### Written task 1:
In the piece on illegal workers and jobs, on what date are 2 million people set to lose their unemployment benefits?
### Written task 2:
Reproduce the part of the piece on illegal workers and jobs that opens with the words containing "Much of the" and closes with "fewer for U.S.".

### Page text:
▬▬▬▬▬▬

Do Illegal Workers Take Jobs From Unemployed Americans?

Do Illegal Workers Take Jobs From Unemployed Americans?

illegal immigration-1.jpgWhat is the effect
of mass illegal immigration on impoverished
U.S. citizens? 
With an estimated 10-15 million illegal aliens working, are they hurting
the prospects for the unemployed workers in finding a job?

Some say that the
jobs that many of these illegals are working in are one's that
U.S. citizens do not want to do like: housekeepers,
busboys, day labor construction workers, and landscaping.  Yet, with the national average for
unemployment at 9.6% and 2 million people about to lose their long term
unemployment compensation, any one of these jobs would be desired to survive in
our rocky economy.

Much of the money
made by illegal workers is sent back to their country of origin to their
struggling family members or to save for their future, with billions of dollars
going out of our monetary system.
  Yet,
American tax payers have to subsidize increased social services and tolerate
paying 3 times more at out of state colleges than illegals pay in their own state.
If foreign nationals are afforded more entitlements are there fewer for U.S.
citizens?

As the fight for
extended unemployment compensation beyond 99 weeks is debated in Congress this
week, 2 million people that have relied on unemployment compensation to live on
are set to lose their benefits when they expire on November 30.  The issue of illegals becomes part of the
problem.  Individuals that have received
long term unemployment benefits maintain that they have worked hard to secure a
job with no avail.

They suggest that
there are no jobs available for them and that they have done everything they
needed to do to find work, yet they still struggle to find a job.  I have been reminded by some of my readers
that even if all the available jobs in the
U.S. were filled, 25% of the people looking for
work could not find it.

There are no enough
jobs in the
U.S. these days to meet the demands of this
nation's unemployed.  Many who are on
employment benefits believe it's the governments responsibility to extend
benefits until the unemployment figure drops to a more reasonable figure of a
4-5% unemployment rate, no mater how long that takes.

▬▬▬▬▬▬

### Record excerpts:
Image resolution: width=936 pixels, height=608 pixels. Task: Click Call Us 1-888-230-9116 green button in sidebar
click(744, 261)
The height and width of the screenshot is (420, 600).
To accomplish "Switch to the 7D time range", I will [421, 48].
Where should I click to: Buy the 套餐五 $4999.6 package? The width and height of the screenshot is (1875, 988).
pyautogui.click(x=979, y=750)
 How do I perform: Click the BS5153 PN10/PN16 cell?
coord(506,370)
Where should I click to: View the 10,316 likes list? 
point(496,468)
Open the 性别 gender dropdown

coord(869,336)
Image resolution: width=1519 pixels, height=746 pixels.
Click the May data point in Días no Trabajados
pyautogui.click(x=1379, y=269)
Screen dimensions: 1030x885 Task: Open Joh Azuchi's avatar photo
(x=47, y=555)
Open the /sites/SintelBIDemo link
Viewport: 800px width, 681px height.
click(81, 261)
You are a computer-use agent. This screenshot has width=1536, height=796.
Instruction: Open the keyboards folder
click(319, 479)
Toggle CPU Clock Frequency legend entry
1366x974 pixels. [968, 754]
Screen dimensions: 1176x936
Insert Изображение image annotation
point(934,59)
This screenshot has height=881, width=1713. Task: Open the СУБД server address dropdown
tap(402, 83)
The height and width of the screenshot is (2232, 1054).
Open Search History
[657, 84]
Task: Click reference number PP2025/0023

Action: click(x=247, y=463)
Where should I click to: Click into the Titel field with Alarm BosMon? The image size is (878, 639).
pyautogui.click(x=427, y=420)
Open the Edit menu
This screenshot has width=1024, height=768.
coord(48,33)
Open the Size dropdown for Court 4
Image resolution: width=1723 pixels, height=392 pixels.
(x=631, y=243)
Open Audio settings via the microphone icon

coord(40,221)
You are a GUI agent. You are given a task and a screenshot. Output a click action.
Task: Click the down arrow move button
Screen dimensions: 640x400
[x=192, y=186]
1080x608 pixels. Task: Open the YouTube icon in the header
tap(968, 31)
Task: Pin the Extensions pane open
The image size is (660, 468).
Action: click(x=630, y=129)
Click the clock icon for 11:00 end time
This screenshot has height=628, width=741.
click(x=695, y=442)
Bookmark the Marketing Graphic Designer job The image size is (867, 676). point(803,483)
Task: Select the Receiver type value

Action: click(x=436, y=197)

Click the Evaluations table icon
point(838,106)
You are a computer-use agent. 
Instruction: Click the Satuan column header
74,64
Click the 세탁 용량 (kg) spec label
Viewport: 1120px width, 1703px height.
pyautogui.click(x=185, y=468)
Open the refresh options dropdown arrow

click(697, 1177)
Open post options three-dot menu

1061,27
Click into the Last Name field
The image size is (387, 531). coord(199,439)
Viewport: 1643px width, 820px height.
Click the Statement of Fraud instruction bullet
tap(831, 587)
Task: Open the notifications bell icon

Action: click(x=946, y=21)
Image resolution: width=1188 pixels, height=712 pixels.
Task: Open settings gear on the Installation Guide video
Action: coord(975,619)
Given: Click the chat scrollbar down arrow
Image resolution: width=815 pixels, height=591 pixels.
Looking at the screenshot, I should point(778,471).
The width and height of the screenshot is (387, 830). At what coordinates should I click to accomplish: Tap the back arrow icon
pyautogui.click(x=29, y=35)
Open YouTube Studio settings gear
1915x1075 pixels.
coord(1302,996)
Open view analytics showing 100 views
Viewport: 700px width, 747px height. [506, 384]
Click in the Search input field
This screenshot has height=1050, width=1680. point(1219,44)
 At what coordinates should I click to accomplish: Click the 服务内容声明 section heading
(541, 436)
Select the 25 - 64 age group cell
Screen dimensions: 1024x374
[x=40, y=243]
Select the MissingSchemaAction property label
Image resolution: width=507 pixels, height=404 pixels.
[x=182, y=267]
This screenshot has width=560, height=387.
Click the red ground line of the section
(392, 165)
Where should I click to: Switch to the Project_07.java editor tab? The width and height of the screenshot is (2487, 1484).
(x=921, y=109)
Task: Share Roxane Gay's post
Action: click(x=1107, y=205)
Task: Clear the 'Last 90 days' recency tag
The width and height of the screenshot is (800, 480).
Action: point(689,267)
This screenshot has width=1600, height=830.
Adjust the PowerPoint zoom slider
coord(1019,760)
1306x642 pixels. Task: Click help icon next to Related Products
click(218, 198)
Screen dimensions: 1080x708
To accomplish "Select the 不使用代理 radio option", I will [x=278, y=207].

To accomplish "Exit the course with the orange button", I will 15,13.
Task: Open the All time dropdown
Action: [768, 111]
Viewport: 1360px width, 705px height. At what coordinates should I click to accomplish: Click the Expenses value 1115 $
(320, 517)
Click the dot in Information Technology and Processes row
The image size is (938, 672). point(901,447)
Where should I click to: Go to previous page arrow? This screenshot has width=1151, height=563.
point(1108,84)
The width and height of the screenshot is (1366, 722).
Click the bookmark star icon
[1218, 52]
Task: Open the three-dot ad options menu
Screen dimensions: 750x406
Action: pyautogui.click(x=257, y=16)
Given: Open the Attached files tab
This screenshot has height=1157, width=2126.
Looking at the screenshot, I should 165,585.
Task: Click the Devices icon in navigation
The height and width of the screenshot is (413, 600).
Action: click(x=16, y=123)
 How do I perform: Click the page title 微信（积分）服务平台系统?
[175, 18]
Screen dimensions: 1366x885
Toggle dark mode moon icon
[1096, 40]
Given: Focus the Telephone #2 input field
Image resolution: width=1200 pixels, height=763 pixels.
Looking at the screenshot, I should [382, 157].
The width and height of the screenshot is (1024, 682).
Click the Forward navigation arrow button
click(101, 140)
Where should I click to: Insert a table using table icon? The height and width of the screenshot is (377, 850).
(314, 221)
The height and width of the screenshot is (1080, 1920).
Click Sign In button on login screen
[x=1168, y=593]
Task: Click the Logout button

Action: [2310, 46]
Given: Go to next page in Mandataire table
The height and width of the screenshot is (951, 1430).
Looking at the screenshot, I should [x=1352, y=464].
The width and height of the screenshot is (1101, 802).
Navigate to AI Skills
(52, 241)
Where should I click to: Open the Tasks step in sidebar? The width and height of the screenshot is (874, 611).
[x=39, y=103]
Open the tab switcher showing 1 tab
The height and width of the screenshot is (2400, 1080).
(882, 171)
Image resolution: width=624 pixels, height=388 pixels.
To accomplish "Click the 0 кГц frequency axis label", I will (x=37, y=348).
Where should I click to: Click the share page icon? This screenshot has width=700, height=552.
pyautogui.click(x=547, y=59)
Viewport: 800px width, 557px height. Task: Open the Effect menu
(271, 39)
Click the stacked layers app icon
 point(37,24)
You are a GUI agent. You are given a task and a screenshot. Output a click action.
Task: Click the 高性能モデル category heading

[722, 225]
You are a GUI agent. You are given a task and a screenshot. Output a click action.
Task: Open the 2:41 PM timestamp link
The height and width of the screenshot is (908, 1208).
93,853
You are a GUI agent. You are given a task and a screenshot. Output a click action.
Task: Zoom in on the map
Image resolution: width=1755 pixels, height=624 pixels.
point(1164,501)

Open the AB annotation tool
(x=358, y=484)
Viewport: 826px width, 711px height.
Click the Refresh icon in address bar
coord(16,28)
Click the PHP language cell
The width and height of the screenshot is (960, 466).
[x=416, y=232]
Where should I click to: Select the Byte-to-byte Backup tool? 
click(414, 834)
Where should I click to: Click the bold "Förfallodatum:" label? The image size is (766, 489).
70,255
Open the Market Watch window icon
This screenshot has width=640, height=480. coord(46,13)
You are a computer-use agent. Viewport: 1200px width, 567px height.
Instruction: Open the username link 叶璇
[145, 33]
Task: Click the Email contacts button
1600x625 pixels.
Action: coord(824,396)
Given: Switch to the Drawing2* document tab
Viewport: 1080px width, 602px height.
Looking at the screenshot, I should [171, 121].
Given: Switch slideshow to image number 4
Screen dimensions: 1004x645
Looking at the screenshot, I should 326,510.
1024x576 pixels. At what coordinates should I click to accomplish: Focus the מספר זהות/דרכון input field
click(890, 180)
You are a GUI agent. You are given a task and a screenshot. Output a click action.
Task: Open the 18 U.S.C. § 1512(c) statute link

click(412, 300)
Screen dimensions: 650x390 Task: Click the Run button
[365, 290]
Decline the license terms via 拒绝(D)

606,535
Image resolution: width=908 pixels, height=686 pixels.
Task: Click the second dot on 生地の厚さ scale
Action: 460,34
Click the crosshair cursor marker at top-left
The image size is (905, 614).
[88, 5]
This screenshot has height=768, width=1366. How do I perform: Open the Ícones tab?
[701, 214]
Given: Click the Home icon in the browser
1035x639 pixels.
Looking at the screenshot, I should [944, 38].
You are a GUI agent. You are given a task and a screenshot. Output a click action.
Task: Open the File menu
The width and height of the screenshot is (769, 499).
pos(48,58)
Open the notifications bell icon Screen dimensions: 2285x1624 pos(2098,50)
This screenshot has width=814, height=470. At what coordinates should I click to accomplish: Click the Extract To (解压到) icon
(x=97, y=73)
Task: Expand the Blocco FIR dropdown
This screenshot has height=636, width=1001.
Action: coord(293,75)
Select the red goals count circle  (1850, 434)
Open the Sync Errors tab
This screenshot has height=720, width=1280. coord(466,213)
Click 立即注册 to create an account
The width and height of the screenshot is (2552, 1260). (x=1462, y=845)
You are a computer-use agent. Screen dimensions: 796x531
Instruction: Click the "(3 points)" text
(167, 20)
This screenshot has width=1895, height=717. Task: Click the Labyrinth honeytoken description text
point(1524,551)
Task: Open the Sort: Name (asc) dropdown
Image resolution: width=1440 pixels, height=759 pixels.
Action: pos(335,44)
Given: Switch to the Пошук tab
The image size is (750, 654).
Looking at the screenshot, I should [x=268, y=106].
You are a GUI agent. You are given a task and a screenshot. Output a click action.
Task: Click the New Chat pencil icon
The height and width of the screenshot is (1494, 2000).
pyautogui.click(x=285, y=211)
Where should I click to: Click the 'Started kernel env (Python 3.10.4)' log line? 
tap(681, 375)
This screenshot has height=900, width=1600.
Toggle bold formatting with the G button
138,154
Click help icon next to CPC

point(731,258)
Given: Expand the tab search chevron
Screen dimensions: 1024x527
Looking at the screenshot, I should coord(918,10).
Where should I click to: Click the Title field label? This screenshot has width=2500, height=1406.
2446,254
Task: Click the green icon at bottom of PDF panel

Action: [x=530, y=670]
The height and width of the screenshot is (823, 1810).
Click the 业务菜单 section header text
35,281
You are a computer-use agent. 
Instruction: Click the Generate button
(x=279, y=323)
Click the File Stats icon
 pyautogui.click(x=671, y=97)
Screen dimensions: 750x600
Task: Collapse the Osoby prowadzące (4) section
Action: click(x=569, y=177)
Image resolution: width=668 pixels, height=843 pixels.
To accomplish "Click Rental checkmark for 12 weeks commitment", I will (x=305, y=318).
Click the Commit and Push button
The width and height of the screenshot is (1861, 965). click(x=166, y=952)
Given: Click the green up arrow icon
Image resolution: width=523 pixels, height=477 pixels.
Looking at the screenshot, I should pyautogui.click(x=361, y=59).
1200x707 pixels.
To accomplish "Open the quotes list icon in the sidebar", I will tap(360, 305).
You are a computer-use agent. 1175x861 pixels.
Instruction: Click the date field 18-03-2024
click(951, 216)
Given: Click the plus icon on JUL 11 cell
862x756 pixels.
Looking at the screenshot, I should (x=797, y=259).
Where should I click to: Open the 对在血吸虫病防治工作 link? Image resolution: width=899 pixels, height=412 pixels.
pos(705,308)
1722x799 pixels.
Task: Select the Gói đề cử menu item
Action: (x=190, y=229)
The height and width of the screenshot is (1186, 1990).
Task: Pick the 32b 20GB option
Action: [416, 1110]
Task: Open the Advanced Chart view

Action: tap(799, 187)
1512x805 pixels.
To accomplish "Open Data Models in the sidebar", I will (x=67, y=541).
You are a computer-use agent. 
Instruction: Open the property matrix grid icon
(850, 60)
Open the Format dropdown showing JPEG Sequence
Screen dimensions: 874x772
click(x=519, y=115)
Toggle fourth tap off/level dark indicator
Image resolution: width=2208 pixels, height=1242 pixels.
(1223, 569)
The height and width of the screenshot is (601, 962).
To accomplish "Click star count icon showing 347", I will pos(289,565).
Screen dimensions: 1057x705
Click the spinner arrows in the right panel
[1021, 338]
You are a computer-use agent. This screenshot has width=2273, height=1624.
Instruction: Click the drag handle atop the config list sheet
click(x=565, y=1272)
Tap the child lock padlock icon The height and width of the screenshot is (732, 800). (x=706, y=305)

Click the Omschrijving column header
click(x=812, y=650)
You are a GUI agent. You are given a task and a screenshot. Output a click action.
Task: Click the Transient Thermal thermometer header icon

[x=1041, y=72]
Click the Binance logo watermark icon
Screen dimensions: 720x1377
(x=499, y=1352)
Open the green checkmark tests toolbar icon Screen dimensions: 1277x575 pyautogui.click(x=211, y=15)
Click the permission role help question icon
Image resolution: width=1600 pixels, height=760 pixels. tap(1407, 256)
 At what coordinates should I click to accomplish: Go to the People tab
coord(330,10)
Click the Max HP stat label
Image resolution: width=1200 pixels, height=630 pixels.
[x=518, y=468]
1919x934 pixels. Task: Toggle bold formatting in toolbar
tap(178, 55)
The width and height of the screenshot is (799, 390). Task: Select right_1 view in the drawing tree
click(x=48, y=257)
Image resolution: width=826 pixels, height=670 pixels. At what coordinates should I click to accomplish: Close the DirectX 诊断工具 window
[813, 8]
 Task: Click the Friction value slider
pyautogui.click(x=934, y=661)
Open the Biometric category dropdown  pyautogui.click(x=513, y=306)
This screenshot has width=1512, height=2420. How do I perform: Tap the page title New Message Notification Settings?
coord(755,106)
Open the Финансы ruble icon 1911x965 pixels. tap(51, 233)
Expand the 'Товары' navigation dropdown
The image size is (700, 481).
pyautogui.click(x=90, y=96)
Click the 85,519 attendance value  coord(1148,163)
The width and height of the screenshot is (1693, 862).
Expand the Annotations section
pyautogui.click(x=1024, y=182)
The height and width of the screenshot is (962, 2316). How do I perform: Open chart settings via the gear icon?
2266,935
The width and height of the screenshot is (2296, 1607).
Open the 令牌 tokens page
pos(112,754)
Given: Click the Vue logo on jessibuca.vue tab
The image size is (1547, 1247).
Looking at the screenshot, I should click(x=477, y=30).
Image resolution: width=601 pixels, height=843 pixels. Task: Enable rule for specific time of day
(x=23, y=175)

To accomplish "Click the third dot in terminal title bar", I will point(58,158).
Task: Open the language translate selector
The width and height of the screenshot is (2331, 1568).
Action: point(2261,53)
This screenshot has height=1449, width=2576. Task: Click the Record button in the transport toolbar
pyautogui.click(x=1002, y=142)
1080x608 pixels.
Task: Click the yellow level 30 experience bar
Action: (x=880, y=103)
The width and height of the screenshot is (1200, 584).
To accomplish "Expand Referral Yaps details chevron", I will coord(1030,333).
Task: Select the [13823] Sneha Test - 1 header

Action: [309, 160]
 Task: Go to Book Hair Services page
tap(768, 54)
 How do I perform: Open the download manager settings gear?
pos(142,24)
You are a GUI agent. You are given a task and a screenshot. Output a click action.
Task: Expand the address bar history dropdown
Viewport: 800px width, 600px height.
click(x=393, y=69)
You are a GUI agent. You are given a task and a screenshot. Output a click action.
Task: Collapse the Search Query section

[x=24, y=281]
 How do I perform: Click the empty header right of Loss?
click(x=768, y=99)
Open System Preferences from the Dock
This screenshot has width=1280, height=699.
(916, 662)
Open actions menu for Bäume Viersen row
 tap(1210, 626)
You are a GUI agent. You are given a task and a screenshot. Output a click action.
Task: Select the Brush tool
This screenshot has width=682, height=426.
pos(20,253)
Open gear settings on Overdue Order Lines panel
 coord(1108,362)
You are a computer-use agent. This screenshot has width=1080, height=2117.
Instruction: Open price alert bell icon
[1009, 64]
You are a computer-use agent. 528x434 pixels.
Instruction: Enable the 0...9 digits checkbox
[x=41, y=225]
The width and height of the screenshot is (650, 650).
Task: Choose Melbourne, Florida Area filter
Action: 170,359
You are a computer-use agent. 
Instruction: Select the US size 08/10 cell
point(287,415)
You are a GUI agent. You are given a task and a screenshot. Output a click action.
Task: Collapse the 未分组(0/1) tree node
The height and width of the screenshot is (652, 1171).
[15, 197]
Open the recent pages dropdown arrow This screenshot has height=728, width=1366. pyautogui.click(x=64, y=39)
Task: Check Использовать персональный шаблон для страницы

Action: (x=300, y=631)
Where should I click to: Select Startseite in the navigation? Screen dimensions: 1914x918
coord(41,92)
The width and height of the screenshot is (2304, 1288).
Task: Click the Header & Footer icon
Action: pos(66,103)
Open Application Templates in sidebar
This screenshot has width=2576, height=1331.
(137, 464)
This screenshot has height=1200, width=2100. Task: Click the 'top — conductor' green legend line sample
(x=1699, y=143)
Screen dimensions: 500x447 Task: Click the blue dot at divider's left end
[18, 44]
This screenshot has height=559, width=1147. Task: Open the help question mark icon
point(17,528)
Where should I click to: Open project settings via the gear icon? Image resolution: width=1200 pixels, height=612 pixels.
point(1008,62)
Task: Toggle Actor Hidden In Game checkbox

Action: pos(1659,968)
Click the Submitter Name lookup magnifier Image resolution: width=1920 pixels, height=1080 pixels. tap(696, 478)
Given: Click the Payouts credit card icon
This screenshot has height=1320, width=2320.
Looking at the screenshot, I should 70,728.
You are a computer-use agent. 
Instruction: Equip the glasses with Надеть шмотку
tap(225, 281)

▬▬▬▬▬▬

### Task answer 1:
November 30

### Task answer 2:
Much of the money
made by illegal workers is sent back to their country of origin to their
struggling family members or to save for their future, with billions of dollars
going out of our monetary system.
  Yet,
American tax payers have to subsidize increased social services and tolerate
paying 3 times more at out of state colleges than illegals pay in their own state.
If foreign nationals are afforded more entitlements are there fewer for U.S.